ORLANDO, Fla. – With the statewide hand recount completed, Sen. Bill Nelson conceded Sunday in his race for U.S. Senate against Gov. Rick Scott.

In a video message, Nelson urged his supporters to continue to fight for important issues such as healthcare, climate change and Social Security. Nelson, a moderate Democrat, also decried the increase political polarization in Washington in recent years.

"I will continue to fight hard for what’s right, and I will also encourage others to seek common ground with their colleagues on the other side of the aisle," Nelson said. “Inevitably, at times, that effort will fall short. But we have to try. We have to move beyond a politics that aims not just to defeat but to destroy; where truth is treated as disposable, where falsehoods abound, and the free press is assaulted as the ‘enemy of the people.’"

The recount narrowed Nelson's margin by about 2,000 votes, but it wasn't enough to close the 10,000-vote gap with Scott, the popular two-term Republican governor.

"I just spoke with Sen. Bill Nelson, who graciously conceded, and I thanked him for his years of public service," Scott said in a statement. "That victory would not be possible without the hard work of so many people. Now the campaign is truly behind us, and that's where we need to leave it."

Nelson was first elected in 2001, but he has never seen as tough a competitor as Scott, who poured hundreds of thousands of dollars of his own fortune into the race. In his previous three Senate races, Nelson breezed to victory.

The Nelson campaign had pinned its hopes on a discrepancy between the number of votes cast in the governor's race and the Senate race in Broward County. More than 20,000 fewer people voted in the Senate race in that county -- a Democratic stronghold.

The campaign theorized that a machine error was behind the discrepancy, but the recount did not bear that out and it appeared the ballot design may have played a role.

The undervotes were mostly restricted to the Broward portions of  Florida's 24th Congressional District. On those ballots, Nelson's race appeared in the bottom left corner of the page and no congressional race was listed in that district because U.S. Rep. Frederica Wilson ran unopposed.

Scott, a one-time health care executive and multimillionaire, first jumped into politics eight years ago, when he rode a tea party wave into the governor's office. Term limits prevented him from seeking re-election. As the state's chief executive, Scott focused on job creation and turning around Florida's economy after the recession.

Nelson and Scott disagreed on issues ranging from gun control to environmental policy to health care. Nelson was a strong supporter of the federal health care overhaul pushed into law by President Barack Obama, while Scott had called for the law to be repealed and replaced.

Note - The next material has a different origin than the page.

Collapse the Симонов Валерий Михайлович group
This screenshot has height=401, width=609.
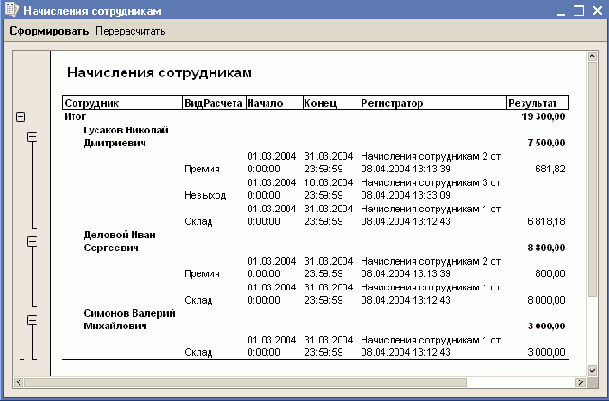pyautogui.click(x=31, y=319)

Nelson and his allies ran ads that questioned Scott's ethics, pointing to his ouster as chief executive of health care giant Columbia/HCA amid a federal fraud investigation. Although Scott was never charged with any wrongdoing, the health care conglomerate paid a then-record $1.7 billion fine for Medicare fraud.

Democrats also questioned whether Scott had conflicts while governor since both he and his wife invested in companies that do business in Florida, including a subsidiary of the company that owns Florida's largest electric utility. Scott has maintained he does not control his holdings.